Sage Weil <sweil@xxxxxxxxxx> · Tue, 19 Aug 2014 17:32:06 -0700 (PDT)

On Tue, 19 Aug 2014, Gregory Farnum wrote:
> On Tue, Aug 19, 2014 at 3:43 PM, Sage Weil <sweil@xxxxxxxxxx> wrote:
> > We have had a range of bugs come up in the past because OSDs or mons have
> > been running different versions of the code and have encoded different
> > variations of the same OSDMap epoch.  When two nodes in the system
> > disagree about what the data distribution is, all manner of things can go
> > wrong and the effects are very difficult to debug.
> >
> > Several times we've said that we should be adding a crc or checksum to the
> > canonical encoded OSDMap so that we'll know if we're getting the "right"
> > version or not.  One could imagine in a less trusted environment this
> > would be analogous to a signed version.
> >
> > I've started a wip-osdmap branch to do this, but have hit a few bumps.
> >
> > Generally speaking, we want only the mons (and only the leader mon) to
> > ever be allowed to encode (and checksum/sign) a new OSDMap or incremental.
> > (The only real exception here is that the MOSDMap message reencodes maps
> > with older encoding strategies for old clients, but those old clients
> > clearly won't support the new crc, so they get a free pass.)
> >
> > The trouble is that in general we share maps very liberally.  More
> > specifically, we share _incremental_ maps.  The incremental map will be
> > encoded so that it itself has a crc, and also it has the crc of what the
> > final OSDMap will have once the incremental has been applied, so that you
> > can verify you got the right answer.
> >
> > The problem is what to do if you don't.  This can happen for a few
> > different reasons, but usually it is just that we added a field to a data
> > structure that is included in the OSDMap.
> >
> > The main entity affected by this is the OSDs: they store a history of
> > incremntal maps *and* full maps, and share full and incremental maps with
> > clients and peers.  We don't want them to ever share a full map that did
> > not match the specified crc as it might different from the canonical
> > version in some subtle (but problematic) way.
> >
> > A simple strategy would be to simply go back to the mons if we ever run
> > into this and ask for original (full) copies of the OSDMaps whose
> > encodings we got wrong.  This works, but has a few potential problems:
> >
> >  - The general "upgrade mons first" strategy will mean mons will start
> > generating maps that older osds can't replicate, and suddently every will
> > be hammering them for full maps.
> >  - We could ask our peers, but there's no guarantee that they will be any
> > better off.
> >
> > We could:
> >
> >  - Have users upgrade OSDs before mons.  That way no 'new' osdmaps will
> > get generated before the osds are able to reencode them correctly.
> >  - Make the osd peers smarter about how they share maps with each other so
> > that they can also tell when they need full maps and not just
> > incrementals.
> >
> > ...or perhaps both.  The former avoids the problem, the latter copes with
> > it.  I'm a bit unsure how to do make the latter algorithm simple (mostly
> > stateless) and efficient, though.
> >
> > Any other ideas?
> 
> How stateless do we need it to be? I don't remember all the details of
> how OSDs generate their incrementals for sharing, but:
> 1) Going forward, we can make sure that OSDs share full maps (or
> Incrementals that they've received from the monitor instead of
> self-generated) whenever they didn't make use of all the data in the
> encoded bufferlist (or, perhaps, based on some supported feature bits
> in the OSDMap itself?)

I'd planned on doing a check after we receive and apply an incremental 
where we reencode our map and compare the crc to the one in the 
incremental.  If it doesn't match, we will know there is a problem.

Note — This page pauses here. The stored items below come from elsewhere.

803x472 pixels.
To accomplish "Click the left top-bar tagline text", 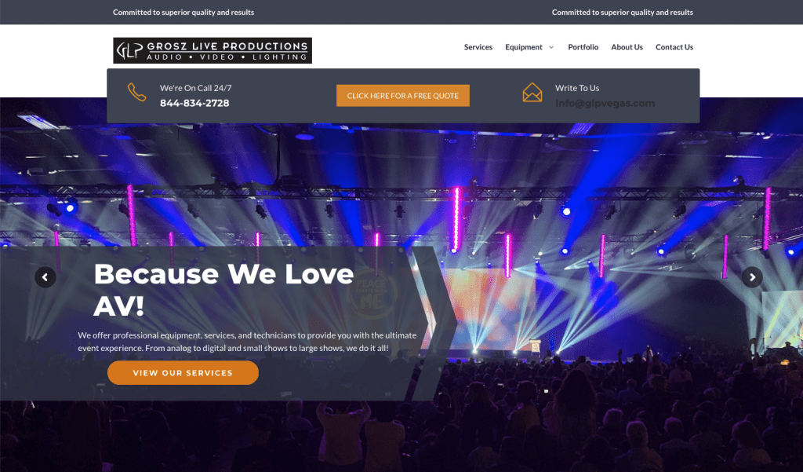I will click(x=183, y=13).
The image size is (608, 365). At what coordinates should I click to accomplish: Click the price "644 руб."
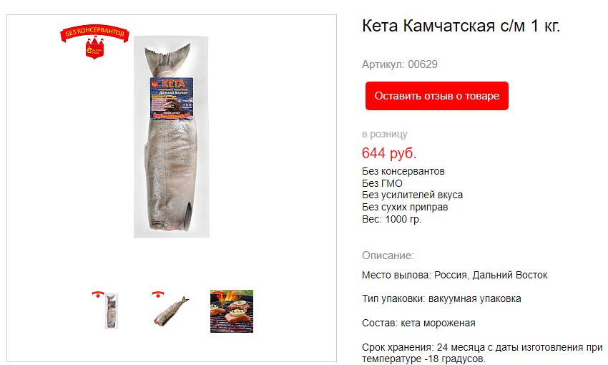(x=389, y=153)
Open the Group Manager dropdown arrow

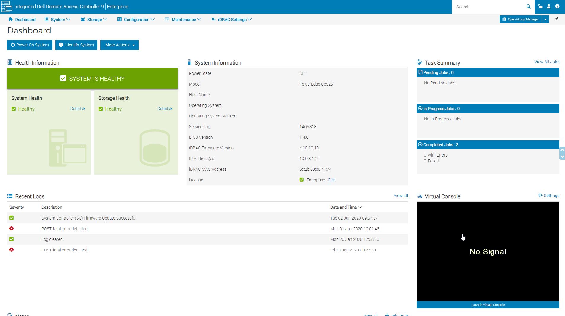(545, 20)
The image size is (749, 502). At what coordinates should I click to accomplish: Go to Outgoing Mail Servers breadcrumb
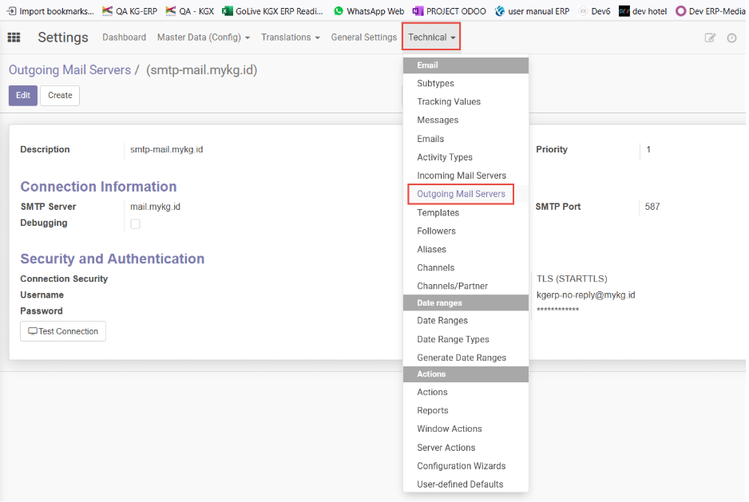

> 2) We can set up OSDs so that they query the monitor (or, optionally,
> a peer with a sufficient set of feature bits?) whenever they see a
> checksum that doesn't match what they generate (...and eventually, do
> something more to check their prior maps?)

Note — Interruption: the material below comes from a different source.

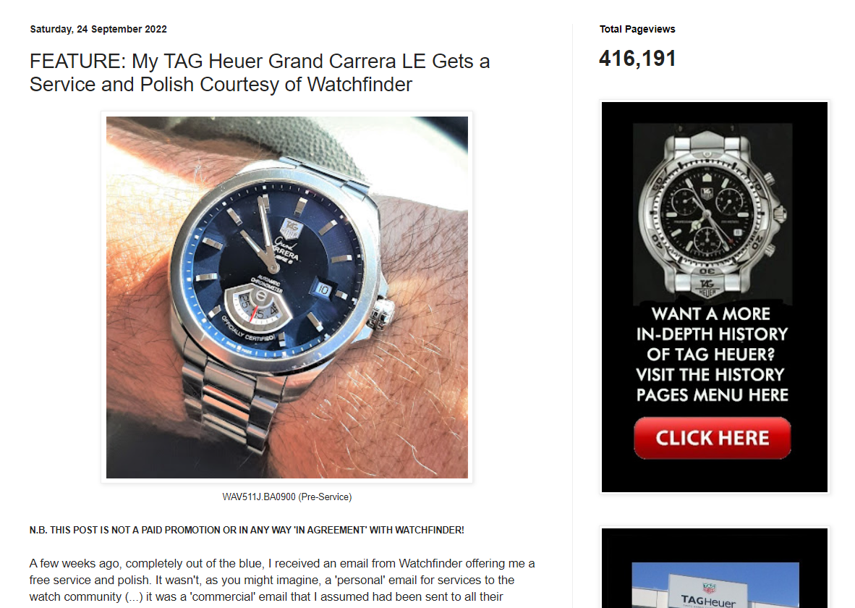This screenshot has width=855, height=608.
Task: Click the WANT A MORE IN-DEPTH HISTORY text
Action: [x=712, y=334]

There isn't necessarily a 1:1 mapping onto feature bits.  We might add 
fields to encodable data structures that will subtley get reset to the 
default by older code.  Only if we plan on relying on us being very 
careful could we get away with feature bits...  That said, it would make 
our lives easier, because the mon could encode the map using the feature 
bits supported by all osds.  Only after they all restart will new stuff 
kick in.  (We probably want to do that anyway).  But I still worry 
think it would be nice to guarantee we have a bit-for-bit accurate 
version of the osdmap before we ever use or share it.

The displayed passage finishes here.